Wednesday, 14 May 2014

Gold for the Caesars (1963)

Gold for the Caesars (Oro per i Cesari) is a fairly late and slightly unusual entry in the Italian peplum cycle of the late 50s and early 60s. It was directed by Andre de Toth whose movies are always worth a look.

This is a historical peplum rather than a fantasy peplum so there are no monsters. There’s also not a great deal of action until very late in the film but it holds the viewer’s interest by offering characters with a little more depth than was customary in the genre and with some fairly complex relationships between those characters. If there’s such a thing as a character-driven peplum then this is it.

Lacer (Jeffrey Hunter) is a slave who is building a bridge in Spain in 96 AD. He might be a slave but he’s a very favoured slave who happens to be the principal engineer on the project. He is owned by Maximus (Massimo Girotti), the Roman governor of the province.

Maximus is an ambitious man and those ambitions have been fired by soothsayers’ predictions that by the Ides of January Rome will have a new emperor. Maximus intends to be that new emperor but he has a serious rival in the person of Trajan. If Maximus is to win the purple he will need gold, and in large quantities. Gold is supposedly to be found in a valley in Spain but the valley is located in a part of the province over which Rome has no effective control. The valley is firmly in the hands of the Celtic chieftain Malendi (Georges Lycan). 

Maximus has only two legions under his command and any attempt to wrest command of the valley by force would be likely to result in heavy losses. Maximus has a plan to deal with this. He will make peace with Malendi. No-one seriously expects this to work but Maximus succeeds in persuading Malendi of his good intentions. An expedition is despatched to bring back the gold. The gold is to be found in old mines once worked by the Carthaginians. Getting the gold out will require a skilled engineer and Lacer is the obvious choice. Lacer is put in charge, with Rufus (Ron Randell) in command of the Roman troops. Since Lacer and Rufus hate each other this is always going to lead to problems.

There is of course a romantic sub-plot and on this occasion it’s quite well integrated into the main plot. Lacer and Penelope (Mylène Demongeot) have fallen in love.

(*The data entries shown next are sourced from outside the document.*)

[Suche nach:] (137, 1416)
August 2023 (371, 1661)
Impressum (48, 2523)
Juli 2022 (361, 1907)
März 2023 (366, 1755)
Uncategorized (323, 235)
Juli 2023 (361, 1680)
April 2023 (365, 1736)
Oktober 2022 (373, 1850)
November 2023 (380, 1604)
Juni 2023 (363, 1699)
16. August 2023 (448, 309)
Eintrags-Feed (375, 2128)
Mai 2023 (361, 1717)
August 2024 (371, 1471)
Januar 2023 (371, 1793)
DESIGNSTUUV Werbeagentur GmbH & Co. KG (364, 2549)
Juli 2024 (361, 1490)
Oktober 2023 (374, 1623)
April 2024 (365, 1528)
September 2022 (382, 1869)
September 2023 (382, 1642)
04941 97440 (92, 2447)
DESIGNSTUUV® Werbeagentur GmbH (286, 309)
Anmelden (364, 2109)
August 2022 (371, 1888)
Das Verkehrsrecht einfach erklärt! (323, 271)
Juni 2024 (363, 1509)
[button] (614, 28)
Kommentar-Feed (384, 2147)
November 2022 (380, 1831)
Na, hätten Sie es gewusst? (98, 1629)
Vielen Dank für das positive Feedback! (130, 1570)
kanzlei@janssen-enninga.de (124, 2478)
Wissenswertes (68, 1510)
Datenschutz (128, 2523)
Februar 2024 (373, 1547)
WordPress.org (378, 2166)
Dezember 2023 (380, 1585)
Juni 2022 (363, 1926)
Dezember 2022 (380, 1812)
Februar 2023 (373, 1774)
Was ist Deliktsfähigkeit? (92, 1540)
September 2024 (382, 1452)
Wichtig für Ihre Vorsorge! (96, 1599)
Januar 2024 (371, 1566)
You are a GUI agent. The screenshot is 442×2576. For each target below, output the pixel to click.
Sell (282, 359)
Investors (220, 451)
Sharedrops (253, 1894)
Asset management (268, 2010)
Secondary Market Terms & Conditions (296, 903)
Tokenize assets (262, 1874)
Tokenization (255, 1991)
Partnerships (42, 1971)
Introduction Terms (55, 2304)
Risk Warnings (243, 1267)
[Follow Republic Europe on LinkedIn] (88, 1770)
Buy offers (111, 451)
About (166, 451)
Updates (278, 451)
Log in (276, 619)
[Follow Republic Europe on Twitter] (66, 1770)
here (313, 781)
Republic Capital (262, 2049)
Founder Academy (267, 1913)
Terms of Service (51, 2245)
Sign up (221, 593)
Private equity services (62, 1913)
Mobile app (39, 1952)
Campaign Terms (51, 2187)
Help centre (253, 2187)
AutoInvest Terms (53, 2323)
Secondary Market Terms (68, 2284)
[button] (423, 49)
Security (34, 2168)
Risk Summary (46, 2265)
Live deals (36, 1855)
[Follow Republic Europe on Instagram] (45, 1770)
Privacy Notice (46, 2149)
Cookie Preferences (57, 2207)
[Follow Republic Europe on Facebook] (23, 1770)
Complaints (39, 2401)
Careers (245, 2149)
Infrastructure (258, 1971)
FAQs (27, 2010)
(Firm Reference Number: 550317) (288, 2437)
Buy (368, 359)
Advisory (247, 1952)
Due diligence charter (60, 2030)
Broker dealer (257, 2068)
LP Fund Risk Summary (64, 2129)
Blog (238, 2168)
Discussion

Penelope is Maximus’s mistress and she is torn between love and ambition. She loves Lacer but Maximus may well be emperor soon and she sees herself as having a pretty good chance of becoming empress. Maximus knows about Lacer and Penelope but he tolerates the situation because he needs Lacer.

The gold-finding expedition proves to be more difficult than expected. The mines are behind a waterfall and getting access to them makes it necessary to build a dam. Lacer is a skilled engineer and is well able to cope with these difficulties but Maximus is aware that time is against him. He has to have that gold if he is to head off the challenge from the increasingly popular Trajan. Maximus’s anxiety for fast results will lead him to interfere with Lacer’s patient efforts and this will prove to be potentially a very serious mistake, provoking the very problems with the Celts that his earlier diplomacy was intended to avoid.

Maximus is an interesting character. He is a ruthless and calculating man but he’s also intelligent and subtle. As time starts to run out for his bid for empire the flaws in his character start to appear and his previous sound judgment starts to go astray. Massimo Girotti was a very fine actor and his performance is well-judged.

Jeffrey Hunter is an adequate hero and manages to bring some subtlety to his performance. Lacer is by nature a careful and patient man but love tends to make a man forget being careful and patient. 

Mylène Demongeot is impressive as Penelope. Penelope is genuinely in love with Lacer but any woman would be a fool to give up the chance to be empress. She really doesn’t know which way to jump.

Ron Randell does his best but Rufus is the least interesting of the major characters. He is vicious and unintelligent and it’s difficult to make him much more than a mere stock villain. 

There’s some good location photography and the engineering scenes involving bridges, dams and mines are impressively mounted. We have to wait quite a while for the action scenes but they’re well-executed. 

The Warner Archive MOD DVD offers no extras and only the English dubbed version but the print is quite good and (a major bonus for peplum fans) the transfer is in the correct aspect ratio and it’s 16x9 enhanced.

Gold for the Caesars is in some ways too psychologically ambitious for its own good. Fans of this genre probably hoped for a bit more action but there’s some effective dramatic tension and those prepared to give this movie a chance will find it a surprisingly effective if unusual representative of its genre. Recommended.